━━ Page ━━

Wolfe se rendit à cette proposition et commença les préparatifs en vue d’amener ses troupes en amont du fleuve. Voyant les Anglais quitter leur camp à Montmorency et l’armée remonter le fleuve, Vaudreuil voulut augmenter les forces en amont de Québec, ce qui convainquit Montcalm de faire le contraire en maintenant le gros de son armée en aval de Québec.
Montcalm soutenait en effet que Bougainville, cantonné à Cap Rouge avec ses mille deux cent hommes, pouvait à lui seul repousser toute tentative de débarquement du côté de la route de Montréal, ou, du moins, retenir l’ennemi jusqu’à ce que le corps principal de l’armée arrive de Beauport.
Cependant des pluies diluviennes obligèrent les Anglais à annuler l’opération. Le 9 septembre, Wolfe alla en reconnaissance en aval du fleuve et prit la décision d’abandonner le plan prévu de débarquement dans la région de Pointe-aux-Trembles. Ce plan comportait pourtant deux avantages, celui de s’effectuer à une distance respectable du gros des forces françaises et celui de disposer d’une grève accessible.
Il prit la décision de mettre en oeuvre un plan beaucoup plus risqué, avec un débarquement à moins de deux milles des murs de la ville, à l’anse au Foulon, d’où partait un sentier qui permettait d’escalader la falaise. On a prétendu sans preuves que l’existence de ce sentier avait été indiquée par un traître. Le 10 septembre, Wolfe amena avec lui Monkton et Townshend pour une nouvelle reconnaissance sans les mettre entièrement au courant de son projet, si bien qu'il y eut un échange de notes acerbes le 12 septembre entre lui et ses trois officiers supérieurs qui se plaignaient d’être insuffisamment renseignés.

━━━
━━ Lignes de données ━━

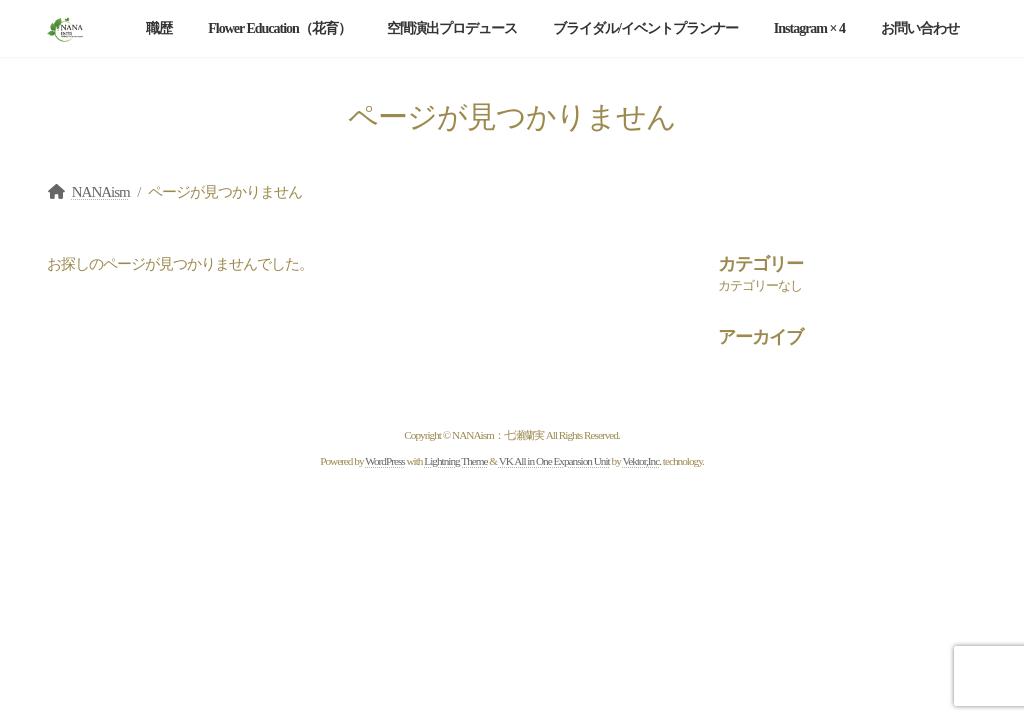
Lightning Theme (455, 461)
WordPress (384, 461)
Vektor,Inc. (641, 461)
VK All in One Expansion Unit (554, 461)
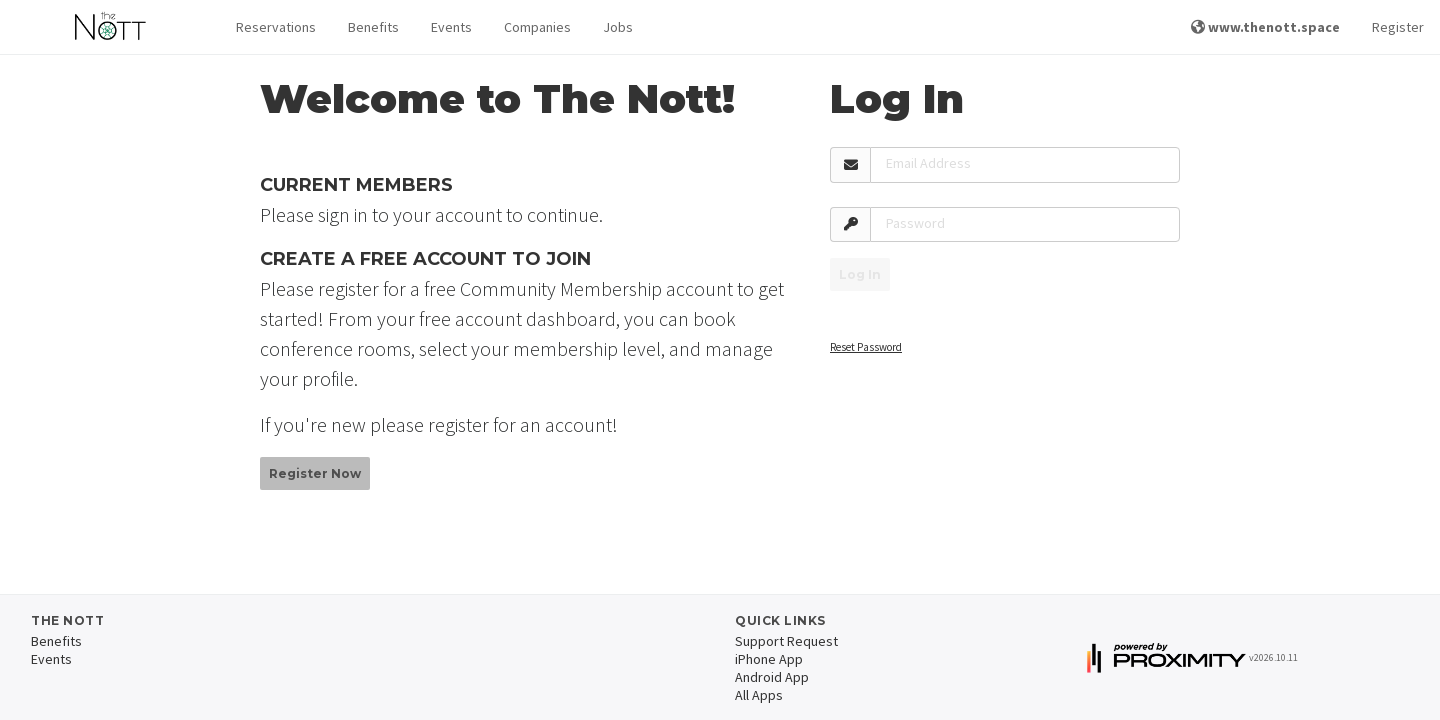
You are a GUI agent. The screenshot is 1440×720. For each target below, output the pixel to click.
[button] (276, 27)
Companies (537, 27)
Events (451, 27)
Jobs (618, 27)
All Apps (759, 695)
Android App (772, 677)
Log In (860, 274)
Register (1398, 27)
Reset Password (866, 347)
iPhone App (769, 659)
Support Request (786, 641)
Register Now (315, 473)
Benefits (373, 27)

━━━

(Objectif 1) D'après le texte sur Wolfe et Montcalm, en quel endroit Wolfe décida-t-il finalement de débarquer ?
(Objectif 2) Extrayez sans aucune modification le passage du texte sur Wolfe et Montcalm qui commence par « Wolfe se rendit » et se termine par « arrive de Beauport. ».
(Objectif 3) Rédigez la suite du texte sur Wolfe et Montcalm après sa dernière phrase.

(Réponse à l'exercice 1) À l'anse au Foulon, à moins de deux milles des murs de la ville.

(Réponse à l'exercice 2)
Wolfe se rendit à cette proposition et commença les préparatifs en vue d’amener ses troupes en amont du fleuve. Voyant les Anglais quitter leur camp à Montmorency et l’armée remonter le fleuve, Vaudreuil voulut augmenter les forces en amont de Québec, ce qui convainquit Montcalm de faire le contraire en maintenant le gros de son armée en aval de Québec.
Montcalm soutenait en effet que Bougainville, cantonné à Cap Rouge avec ses mille deux cent hommes, pouvait à lui seul repousser toute tentative de débarquement du côté de la route de Montréal, ou, du moins, retenir l’ennemi jusqu’à ce que le corps principal de l’armée arrive de Beauport.

(Réponse à l'exercice 3)
Finalement, dans la nuit du 12 au 13 septembre, tandis que les Français se réjouissaient déjà du fait que la campagne était presque terminée et que les Anglais seraient bientôt contraints de reprendre piteusement la mer, Wolfe déclenchait son opération décisive.
Les embarcations qui transportaient le premier contingent de troupes anglaises s’éloignèrent des vaisseaux ancrés en face de Cap-Rouge et se laissèrent descendre avec la marée…
MONTCALM SE CALFEUTRE, WOLFE RONGE SON FREIN
En ce début septembre 1759, les deux adversaires sont tous deux proches du KO. Les approvisionnements manquent chez Montcalm et une course contre la montre est proche de s’achever en débâcle chez Wolfe.
Montcalm était sûr de son fait en estimant que les Anglais n’avaient pas les moyens de prendre Québec, mais il s’était sans cesse trompé depuis le début de la campagne.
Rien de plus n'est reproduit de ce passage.